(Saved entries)
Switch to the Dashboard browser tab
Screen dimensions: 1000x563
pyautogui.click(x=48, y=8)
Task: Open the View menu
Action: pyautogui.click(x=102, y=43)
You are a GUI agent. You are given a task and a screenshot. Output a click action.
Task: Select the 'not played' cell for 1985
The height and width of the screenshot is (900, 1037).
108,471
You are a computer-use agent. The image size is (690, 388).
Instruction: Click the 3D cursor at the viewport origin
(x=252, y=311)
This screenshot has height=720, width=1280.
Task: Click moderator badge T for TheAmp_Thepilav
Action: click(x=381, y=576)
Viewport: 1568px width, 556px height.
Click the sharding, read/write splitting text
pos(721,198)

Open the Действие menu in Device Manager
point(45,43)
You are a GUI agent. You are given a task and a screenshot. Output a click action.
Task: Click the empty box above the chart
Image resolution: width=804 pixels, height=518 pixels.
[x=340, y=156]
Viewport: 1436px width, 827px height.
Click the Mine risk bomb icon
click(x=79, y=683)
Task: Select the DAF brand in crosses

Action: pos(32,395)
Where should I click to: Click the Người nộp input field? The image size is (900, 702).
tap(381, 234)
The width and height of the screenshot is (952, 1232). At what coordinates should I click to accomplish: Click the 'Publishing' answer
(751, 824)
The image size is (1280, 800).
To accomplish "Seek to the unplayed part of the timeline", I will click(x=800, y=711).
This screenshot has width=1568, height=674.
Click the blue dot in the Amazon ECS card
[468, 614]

(Exercise objective):
Copy every record verbatim.

(Response):
Switch to the Dashboard browser tab
Screen dimensions: 1000x563
pyautogui.click(x=48, y=8)
Task: Open the View menu
Action: pyautogui.click(x=102, y=43)
You are a GUI agent. You are given a task and a screenshot. Output a click action.
Task: Select the 'not played' cell for 1985
The height and width of the screenshot is (900, 1037).
108,471
You are a computer-use agent. The image size is (690, 388).
Instruction: Click the 3D cursor at the viewport origin
(x=252, y=311)
This screenshot has height=720, width=1280.
Task: Click moderator badge T for TheAmp_Thepilav
Action: click(x=381, y=576)
Viewport: 1568px width, 556px height.
Click the sharding, read/write splitting text
pos(721,198)

Open the Действие menu in Device Manager
point(45,43)
You are a GUI agent. You are given a task and a screenshot. Output a click action.
Task: Click the empty box above the chart
Image resolution: width=804 pixels, height=518 pixels.
[x=340, y=156]
Viewport: 1436px width, 827px height.
Click the Mine risk bomb icon
click(x=79, y=683)
Task: Select the DAF brand in crosses

Action: pos(32,395)
Where should I click to: Click the Người nộp input field? The image size is (900, 702).
tap(381, 234)
The width and height of the screenshot is (952, 1232). At what coordinates should I click to accomplish: Click the 'Publishing' answer
(751, 824)
The image size is (1280, 800).
To accomplish "Seek to the unplayed part of the timeline", I will click(x=800, y=711).
This screenshot has width=1568, height=674.
Click the blue dot in the Amazon ECS card
[468, 614]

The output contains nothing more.